The absorption of Wayamba to the Kandyan kingdom followed from its earlier position as a dependable, if weak, fortress against external invasion. In this Dambadeniya and Yapahuwa proved their mettle better than Kurunegala, which may be why not much has been written on the latter. Yet Kurunegala did not just come into prominence with the shift of the Sinhala heartland there. This was a place teeming with history even before that shift.
The number of temples, caves, dwelling places, and ruins attest to the fact that monarchs patronised these places long before the collapse of Anuradhapura. These temples, caves, and ruins stand out perhaps more in the Vanni Hatpattuwa than they did elsewhere: the ruins at Toniyagala and Padigala date back to the first century BC and first century AD respectively, while the Torava Mahilava Viharaya traces its origins even earlier, to the second century BC.

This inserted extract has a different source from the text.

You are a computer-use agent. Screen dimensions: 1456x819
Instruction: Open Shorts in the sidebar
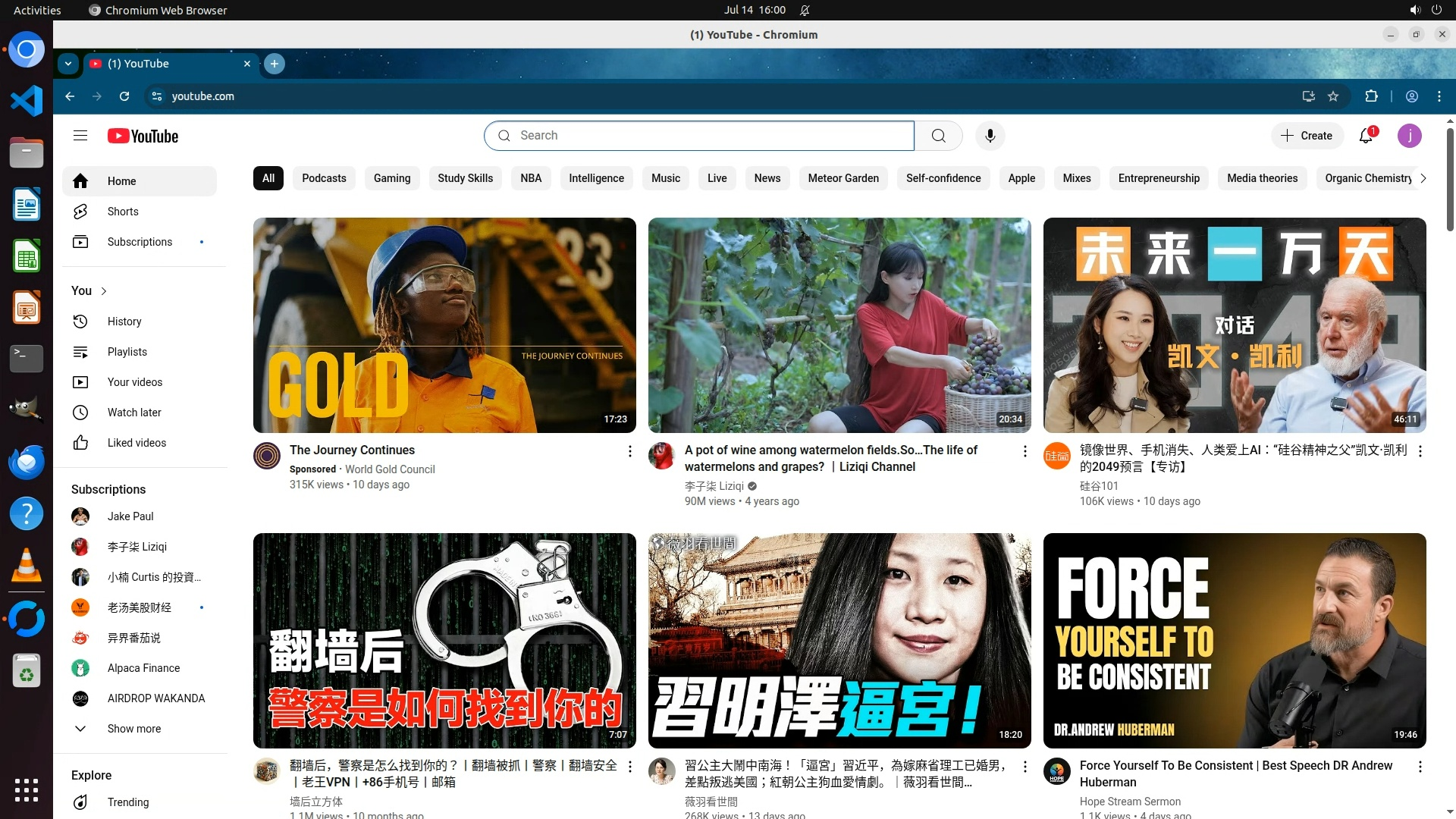pyautogui.click(x=123, y=212)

Kurunegala, in fact, bore witness to some of the more peripherally important events in the history of the land. Mogallana, who rebelled against Sanghatissa in the seventh century AD, set up camp at Nikawaratiya, then known as Mahagalla; it was from there that he made his advance towards Anuradhapura. Its reputation for rocky outcrops came in handy as kings, and chieftains, turned those outcrops into formidable fortresses. Yapahuwa, for instance, was chosen as a fortress not by a king but by a local chieftain: it was the site of the Javaka king Candabhanu’s defeat.

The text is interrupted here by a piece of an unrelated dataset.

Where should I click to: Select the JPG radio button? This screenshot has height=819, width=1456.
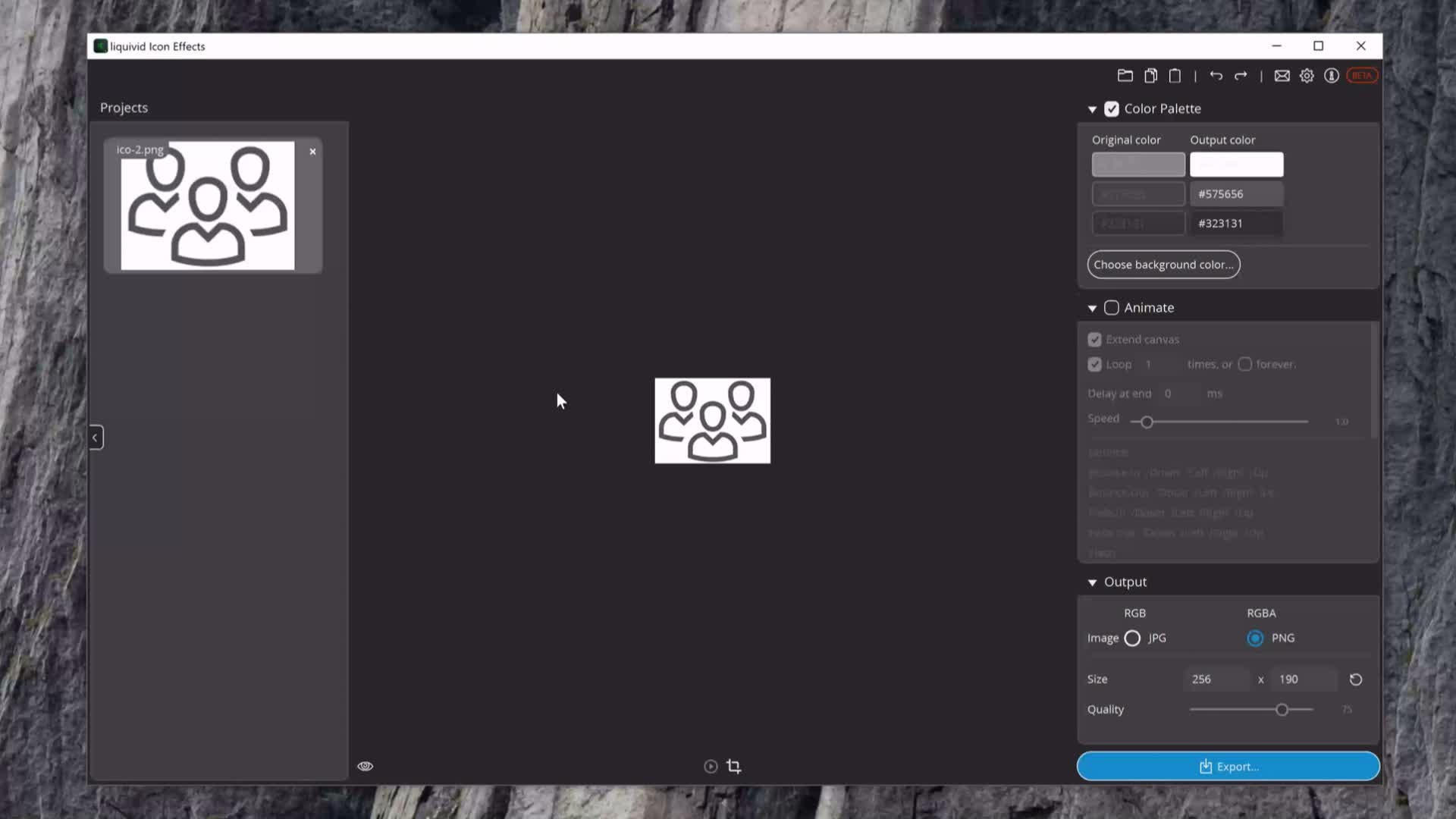[1132, 639]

The proximity of these centres of power to the ports of Chilaw and Puttalam sealed their reputation as commercial and trading hubs. This was not really wet country, but it lay far away from the dry zones of Anuradhapura and Polonnaruwa in which Sinhala kings had flourished.
With the fragmentation of the polity into several regional powers, Kurunegala, Dambadeniya, and Yapahuwa served as a transit between Kandy and the north, just as Sabaragamuwa did between Kandy and the Maritime Provinces to the south. As such the cultural and religious renaissance that swept through Kandy made its presence felt in these parts too.
Perhaps the most enduring tribute to the influence on Kandyan culture on Kurunegala is the Ridi Viharaya; built in the second century BC and rebuilt and reconstructed on the orders of Kirti Sri Rajasinghe in the 18th century AD, it attests to a revival of the arts in the kanda uda rata.
Under the British Kurunegala gained some prominence for its agriculture and prosperity, yet it lagged behind other regions in other domains. By 1907, the North-Western province was fifth on the list in size, fourth in population, and third in revenues obtained. Striking as these achievements are, what is more striking is the absence of a proper communications network which could explain them.
That they were achieved at all without proper railways and roads is perhaps a testament to its position as an economic hub in the time of the kings; that they went hand-in-hand with increasing mortality rates, arising from epidemics and diseases, is a testament to the decline it underwent under colonial rule.
It is true that coconut cultivation thrived in these parts, as did a rush for rubber that improved the fortunes of elites in the early 20th century. But these achievements, if they can be called achievements at all, merely confirmed colonial biases towards particular parts of the economy.
Friendly and open, the people of Kurunegala are hospitable. There is an aura of abundance in every corner; agriculture remains, for most people, a part-time occupation. It is difficult to escape the past, because the past is everywhere: in temples, caves, ruins, and rivers. Starting our journey in the town, we made our way across Tittawella, Wasiwewa, Panduwasnuwara, Yapahuwa, Deduru Oya, and Arankale. Yet this is a journey one trip can never hope to complete. A land of history, Kurunegala belongs to the past. To the present, too.